■ Exercise instructions: Revise the stretch from the line containing "Where should I" through the line containing "click(392, 362)" by changing "heading" to "title", with everything else left as it is. Return only those lines, without the pictures.

■ Source material:
--- Begin ---

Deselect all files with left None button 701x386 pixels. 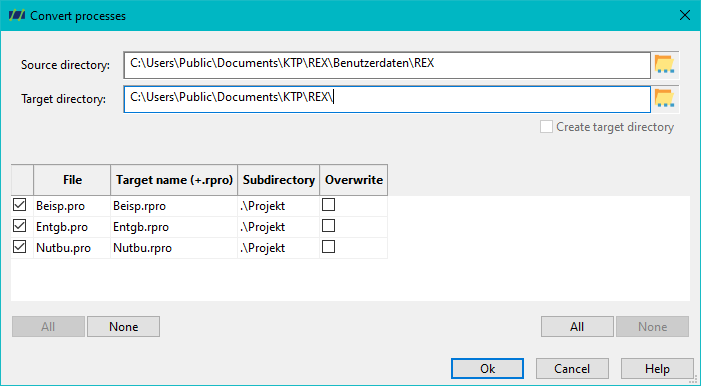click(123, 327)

--- End ---
--- Begin ---

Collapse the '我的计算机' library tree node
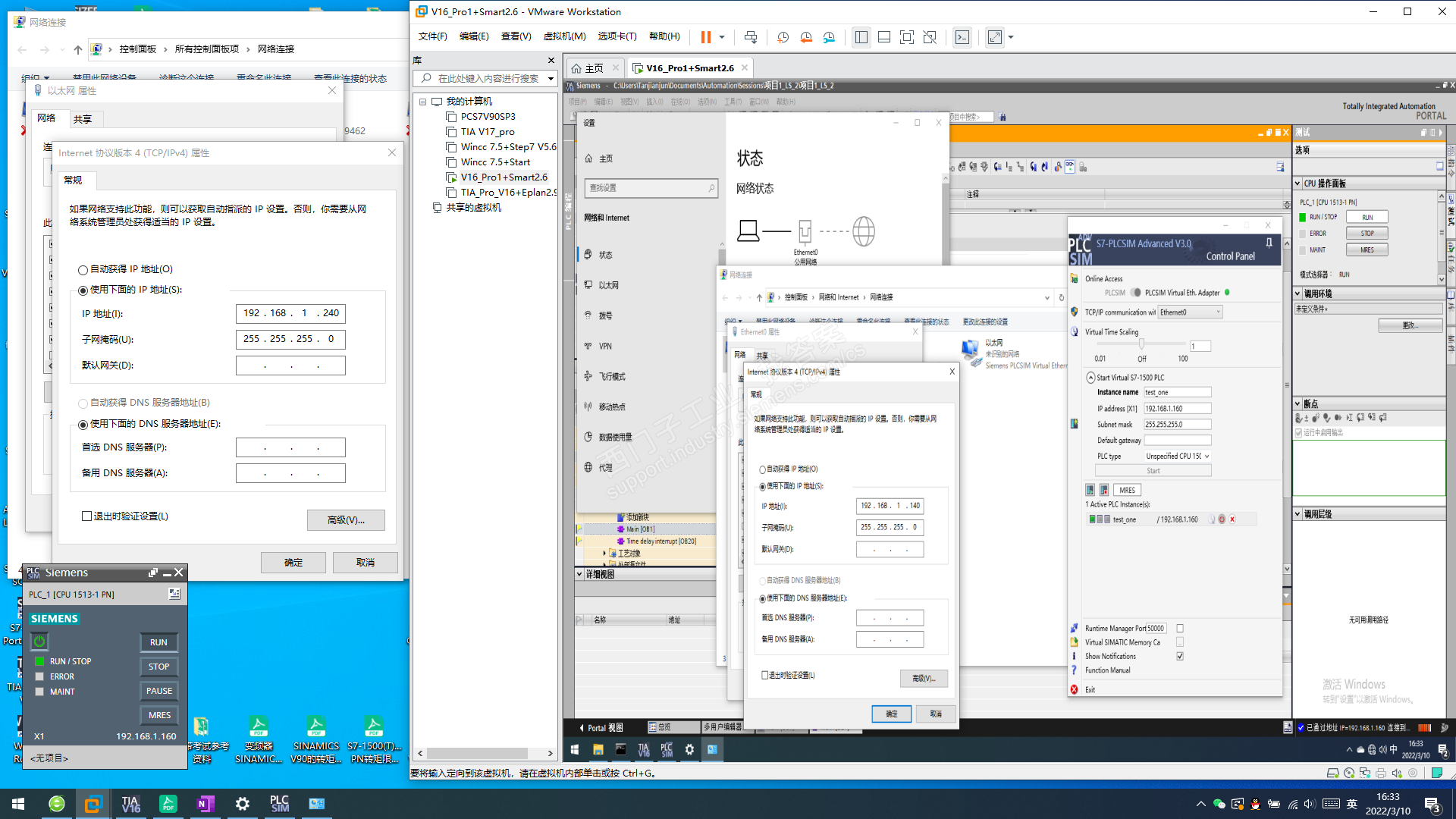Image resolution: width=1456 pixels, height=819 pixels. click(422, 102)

--- End ---
--- Begin ---

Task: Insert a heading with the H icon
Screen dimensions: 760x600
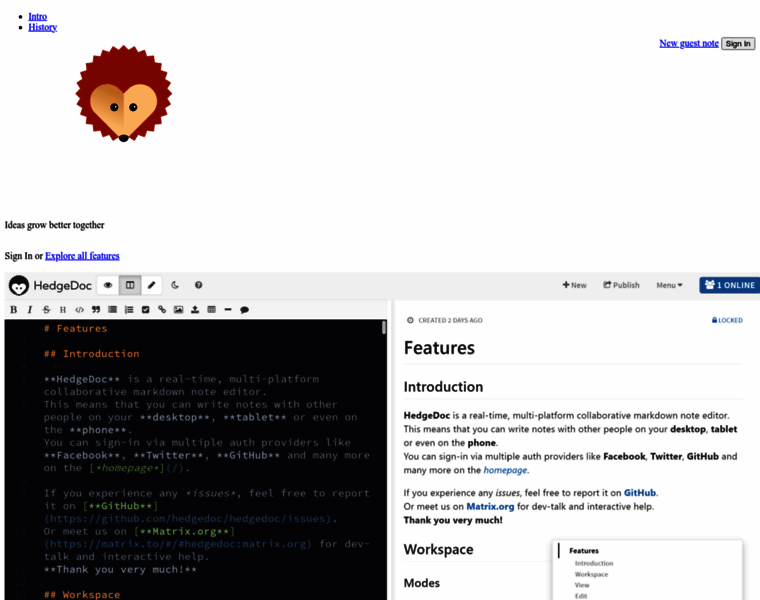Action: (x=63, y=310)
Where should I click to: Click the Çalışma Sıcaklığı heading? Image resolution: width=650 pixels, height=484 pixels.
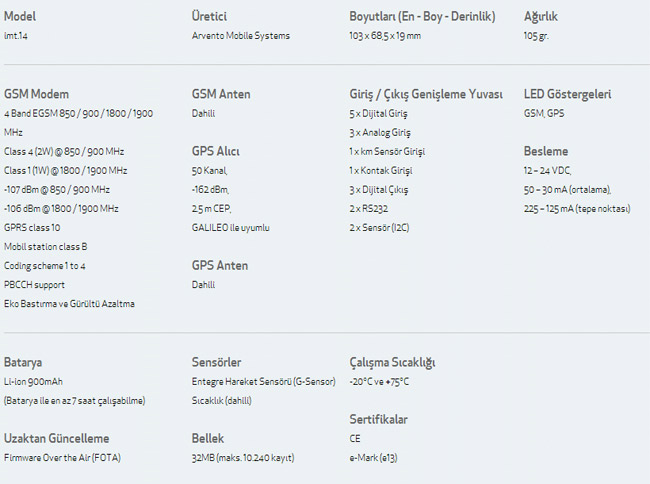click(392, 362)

--- End ---

■ Finished exercise:
Where should I click to: Click the Çalışma Sıcaklığı title? Image resolution: width=650 pixels, height=484 pixels.
click(392, 362)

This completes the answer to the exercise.